In contrast to the abovementioned drugs, the incompatibility that develops between acetaminophen and dexketoprofen, diazepam, fentanyl, ketorolac and phenobarbital developed after an hour. The particles that were seen under microscopy in the mixture of acetaminophen with alternative medications are diazepam, dexketoprofen, diazepam, fentanyl, ketorolac and phenobarbital. Although dexketoprofen injection is freely soluble in water, it contains a basic co-solvent forming salt crystallization with a weak acid solution. Like for dexketoprofen, phenobarbital also exhibits precipitation with weak acid solution since it contains sodium salt. Diazepam itself is insoluble in a water solution; hence, it needs a co-solvent to dissolve and easily precipitates in concentration with less than a 1 : 20 ratio [12]. Fentanyl is a salt citrate with very low pH (3–4) which forms a molecule at a higher pH (6–7). A recent study proved that fentanyl is unstable in a glucose solution with higher pH [13]. Meanwhile, ketorolac is the strongest acid with tromethamine salt, which may show a salting in-salting out reaction in aqueous solution causing tromethamine precipitates.

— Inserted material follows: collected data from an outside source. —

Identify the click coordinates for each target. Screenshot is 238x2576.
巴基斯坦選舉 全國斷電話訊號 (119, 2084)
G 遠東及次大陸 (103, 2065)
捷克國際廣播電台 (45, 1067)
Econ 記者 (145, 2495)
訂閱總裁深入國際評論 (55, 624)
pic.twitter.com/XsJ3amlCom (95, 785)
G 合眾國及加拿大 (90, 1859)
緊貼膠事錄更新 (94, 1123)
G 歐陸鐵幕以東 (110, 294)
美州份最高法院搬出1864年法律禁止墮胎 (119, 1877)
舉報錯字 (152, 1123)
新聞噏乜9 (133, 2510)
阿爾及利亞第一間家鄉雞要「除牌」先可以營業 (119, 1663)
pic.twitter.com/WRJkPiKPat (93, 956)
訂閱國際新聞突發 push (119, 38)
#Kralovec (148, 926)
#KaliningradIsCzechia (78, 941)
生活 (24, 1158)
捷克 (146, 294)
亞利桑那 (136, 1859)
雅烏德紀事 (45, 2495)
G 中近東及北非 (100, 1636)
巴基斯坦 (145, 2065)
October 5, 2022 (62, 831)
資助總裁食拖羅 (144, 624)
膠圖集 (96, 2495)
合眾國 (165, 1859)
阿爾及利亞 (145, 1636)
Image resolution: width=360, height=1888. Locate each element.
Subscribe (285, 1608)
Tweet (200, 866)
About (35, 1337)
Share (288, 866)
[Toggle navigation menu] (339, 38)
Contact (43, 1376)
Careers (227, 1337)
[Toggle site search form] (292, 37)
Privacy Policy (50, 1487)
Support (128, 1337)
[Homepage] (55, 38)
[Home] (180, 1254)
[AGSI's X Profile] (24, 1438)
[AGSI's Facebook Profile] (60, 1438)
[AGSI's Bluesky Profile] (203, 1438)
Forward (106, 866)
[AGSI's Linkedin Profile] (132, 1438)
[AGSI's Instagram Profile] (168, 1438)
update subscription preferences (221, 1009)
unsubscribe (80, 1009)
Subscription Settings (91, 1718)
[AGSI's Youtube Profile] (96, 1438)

Two medications – metamizole and atropine sulfate – showed incompatibility with acetaminophen during the 24 hours of observation. Metamizole, often known as dipyrone, is a sulfonic acid; the salt form is easily oxidized in the presence of light. Furthermore, turbidity or precipitation was also seen at 24 hours in a mixed sample of acetaminophen with atropine sulfate. Although the physical incompatibility that arises after 24 hours scarcely becomes an issue in a Y-site, we should consider the likelihood of dead stock solution from the medication in tubing. The contact between current injection and dead stock volume in the Y-site may occur after some hours of administration. This study provides a reminder that the justification of incompatibility should be interpreted carefully. The practitioners have to check and consider when, how, and what is the matter of the incompatibility.